> _Stored items from a collection_:
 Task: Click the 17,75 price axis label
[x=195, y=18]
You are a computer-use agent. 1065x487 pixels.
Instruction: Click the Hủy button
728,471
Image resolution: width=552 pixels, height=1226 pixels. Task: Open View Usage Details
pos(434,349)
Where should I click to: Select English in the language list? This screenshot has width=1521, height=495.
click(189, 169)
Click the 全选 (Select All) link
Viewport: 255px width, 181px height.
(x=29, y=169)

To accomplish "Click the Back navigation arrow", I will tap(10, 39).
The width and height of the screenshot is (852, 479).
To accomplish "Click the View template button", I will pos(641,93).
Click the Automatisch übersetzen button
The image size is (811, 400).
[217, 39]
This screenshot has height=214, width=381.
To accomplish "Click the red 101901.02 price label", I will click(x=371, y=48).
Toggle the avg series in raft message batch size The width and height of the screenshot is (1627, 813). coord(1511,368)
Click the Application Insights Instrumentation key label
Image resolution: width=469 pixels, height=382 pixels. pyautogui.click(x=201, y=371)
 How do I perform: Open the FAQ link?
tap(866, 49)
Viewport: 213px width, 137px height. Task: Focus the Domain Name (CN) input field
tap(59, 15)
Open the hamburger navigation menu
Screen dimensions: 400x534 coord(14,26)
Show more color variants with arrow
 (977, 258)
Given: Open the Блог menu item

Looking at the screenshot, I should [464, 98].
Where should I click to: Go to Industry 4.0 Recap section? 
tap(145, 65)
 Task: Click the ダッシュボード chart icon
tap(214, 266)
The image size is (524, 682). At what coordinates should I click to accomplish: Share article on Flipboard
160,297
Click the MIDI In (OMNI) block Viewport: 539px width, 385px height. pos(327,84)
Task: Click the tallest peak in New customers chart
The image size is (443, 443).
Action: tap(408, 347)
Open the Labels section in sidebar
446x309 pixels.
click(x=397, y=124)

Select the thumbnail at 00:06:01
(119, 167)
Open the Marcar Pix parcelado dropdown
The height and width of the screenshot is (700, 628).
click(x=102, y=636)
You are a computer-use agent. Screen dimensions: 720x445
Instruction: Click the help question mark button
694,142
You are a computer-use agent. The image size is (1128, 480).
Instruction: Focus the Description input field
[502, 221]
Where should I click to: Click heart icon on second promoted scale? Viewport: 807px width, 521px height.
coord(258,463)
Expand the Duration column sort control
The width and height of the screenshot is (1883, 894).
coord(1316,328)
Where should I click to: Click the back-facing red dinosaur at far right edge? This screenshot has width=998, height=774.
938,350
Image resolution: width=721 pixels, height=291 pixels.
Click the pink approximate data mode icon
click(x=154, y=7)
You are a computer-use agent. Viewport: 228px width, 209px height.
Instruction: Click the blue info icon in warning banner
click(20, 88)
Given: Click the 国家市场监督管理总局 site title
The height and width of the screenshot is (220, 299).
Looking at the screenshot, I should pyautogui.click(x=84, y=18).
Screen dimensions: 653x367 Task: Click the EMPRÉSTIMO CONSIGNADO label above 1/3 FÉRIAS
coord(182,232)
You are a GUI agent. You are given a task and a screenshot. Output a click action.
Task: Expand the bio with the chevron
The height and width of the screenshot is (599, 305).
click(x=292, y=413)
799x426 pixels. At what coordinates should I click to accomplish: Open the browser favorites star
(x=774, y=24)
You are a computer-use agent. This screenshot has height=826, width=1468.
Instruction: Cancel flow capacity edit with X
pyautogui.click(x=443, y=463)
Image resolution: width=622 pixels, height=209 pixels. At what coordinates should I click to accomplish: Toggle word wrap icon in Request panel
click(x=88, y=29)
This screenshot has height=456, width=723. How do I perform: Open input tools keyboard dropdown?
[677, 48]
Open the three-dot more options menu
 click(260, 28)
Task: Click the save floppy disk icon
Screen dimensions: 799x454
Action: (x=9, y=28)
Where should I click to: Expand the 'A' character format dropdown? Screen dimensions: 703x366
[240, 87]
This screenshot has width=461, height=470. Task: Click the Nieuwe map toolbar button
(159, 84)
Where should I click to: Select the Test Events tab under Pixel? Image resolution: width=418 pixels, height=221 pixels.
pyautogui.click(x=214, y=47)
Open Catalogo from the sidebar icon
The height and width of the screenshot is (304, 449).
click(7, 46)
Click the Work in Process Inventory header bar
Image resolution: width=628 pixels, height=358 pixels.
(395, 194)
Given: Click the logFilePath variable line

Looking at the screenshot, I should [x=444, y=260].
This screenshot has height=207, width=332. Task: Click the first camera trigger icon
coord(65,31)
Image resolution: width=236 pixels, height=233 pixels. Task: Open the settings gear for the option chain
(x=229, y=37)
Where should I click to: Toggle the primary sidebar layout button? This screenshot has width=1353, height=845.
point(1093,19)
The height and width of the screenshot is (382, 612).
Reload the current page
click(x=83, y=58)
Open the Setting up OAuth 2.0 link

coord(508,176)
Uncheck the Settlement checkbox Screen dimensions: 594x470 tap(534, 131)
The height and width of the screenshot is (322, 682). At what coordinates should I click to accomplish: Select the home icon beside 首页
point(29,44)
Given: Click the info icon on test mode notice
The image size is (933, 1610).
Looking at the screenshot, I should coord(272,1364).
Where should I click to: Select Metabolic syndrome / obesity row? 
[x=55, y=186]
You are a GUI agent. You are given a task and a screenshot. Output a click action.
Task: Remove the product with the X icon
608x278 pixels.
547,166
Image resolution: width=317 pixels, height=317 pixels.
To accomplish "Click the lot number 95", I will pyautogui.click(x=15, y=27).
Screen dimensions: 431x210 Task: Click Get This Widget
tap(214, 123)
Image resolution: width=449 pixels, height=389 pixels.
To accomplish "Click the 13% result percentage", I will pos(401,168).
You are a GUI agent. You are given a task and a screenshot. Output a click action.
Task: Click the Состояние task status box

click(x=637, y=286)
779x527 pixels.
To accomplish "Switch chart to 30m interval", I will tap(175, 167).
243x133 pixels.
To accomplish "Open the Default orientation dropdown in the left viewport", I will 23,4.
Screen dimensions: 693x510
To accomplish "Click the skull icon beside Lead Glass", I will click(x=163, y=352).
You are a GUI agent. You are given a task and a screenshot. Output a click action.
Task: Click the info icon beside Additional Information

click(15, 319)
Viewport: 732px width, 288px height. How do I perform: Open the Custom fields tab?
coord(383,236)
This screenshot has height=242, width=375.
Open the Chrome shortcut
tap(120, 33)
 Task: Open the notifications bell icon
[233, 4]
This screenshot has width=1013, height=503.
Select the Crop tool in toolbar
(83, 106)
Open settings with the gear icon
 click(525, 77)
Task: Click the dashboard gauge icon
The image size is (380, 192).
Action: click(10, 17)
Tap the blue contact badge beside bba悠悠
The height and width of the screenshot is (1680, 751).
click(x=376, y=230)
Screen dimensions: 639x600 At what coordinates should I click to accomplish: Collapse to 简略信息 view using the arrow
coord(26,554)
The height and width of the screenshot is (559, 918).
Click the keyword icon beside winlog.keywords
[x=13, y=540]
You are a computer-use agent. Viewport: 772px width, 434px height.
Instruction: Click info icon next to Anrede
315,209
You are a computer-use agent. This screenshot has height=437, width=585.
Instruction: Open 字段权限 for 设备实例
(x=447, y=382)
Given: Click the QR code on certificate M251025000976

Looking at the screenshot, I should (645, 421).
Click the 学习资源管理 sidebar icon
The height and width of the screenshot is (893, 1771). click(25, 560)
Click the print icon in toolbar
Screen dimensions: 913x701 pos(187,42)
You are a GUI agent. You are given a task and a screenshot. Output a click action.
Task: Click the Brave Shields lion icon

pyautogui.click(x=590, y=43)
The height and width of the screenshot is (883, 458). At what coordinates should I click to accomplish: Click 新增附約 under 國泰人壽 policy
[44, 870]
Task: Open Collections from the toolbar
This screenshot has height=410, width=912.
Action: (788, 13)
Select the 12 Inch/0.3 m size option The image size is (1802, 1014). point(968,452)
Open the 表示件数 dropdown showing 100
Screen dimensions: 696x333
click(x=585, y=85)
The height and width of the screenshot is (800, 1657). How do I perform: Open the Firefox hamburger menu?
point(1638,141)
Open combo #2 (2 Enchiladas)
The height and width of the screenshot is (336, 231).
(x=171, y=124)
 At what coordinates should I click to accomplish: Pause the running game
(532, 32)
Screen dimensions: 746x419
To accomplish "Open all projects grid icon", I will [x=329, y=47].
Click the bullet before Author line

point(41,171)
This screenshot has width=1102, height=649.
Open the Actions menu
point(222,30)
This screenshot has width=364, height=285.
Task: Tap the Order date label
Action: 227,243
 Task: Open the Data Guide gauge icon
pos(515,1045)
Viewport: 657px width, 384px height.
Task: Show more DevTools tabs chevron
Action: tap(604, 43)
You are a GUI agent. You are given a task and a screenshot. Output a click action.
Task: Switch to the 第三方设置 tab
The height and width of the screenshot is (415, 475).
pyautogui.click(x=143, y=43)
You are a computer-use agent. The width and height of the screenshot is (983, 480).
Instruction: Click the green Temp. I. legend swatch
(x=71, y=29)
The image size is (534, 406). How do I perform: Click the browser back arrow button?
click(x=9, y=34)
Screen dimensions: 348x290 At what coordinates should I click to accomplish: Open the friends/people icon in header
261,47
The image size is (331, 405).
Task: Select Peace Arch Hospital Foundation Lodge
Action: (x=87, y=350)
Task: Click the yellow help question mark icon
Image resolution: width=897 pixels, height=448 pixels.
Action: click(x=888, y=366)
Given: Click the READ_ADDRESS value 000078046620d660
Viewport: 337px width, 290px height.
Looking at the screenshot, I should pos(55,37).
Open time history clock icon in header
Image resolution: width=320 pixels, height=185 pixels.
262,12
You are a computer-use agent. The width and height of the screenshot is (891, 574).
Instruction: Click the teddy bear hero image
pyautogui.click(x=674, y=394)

> _TASK GOAL_:
Please replace "teddy bear" with "plush toy" in everything from the line containing "Open time history clock icon in header" down to the end of the listing, returning only those lines with nothing else altered.

> _SOLUTION FOR THIS EXERCISE_:
Open time history clock icon in header
Image resolution: width=320 pixels, height=185 pixels.
262,12
You are a computer-use agent. The width and height of the screenshot is (891, 574).
Instruction: Click the plush toy hero image
pyautogui.click(x=674, y=394)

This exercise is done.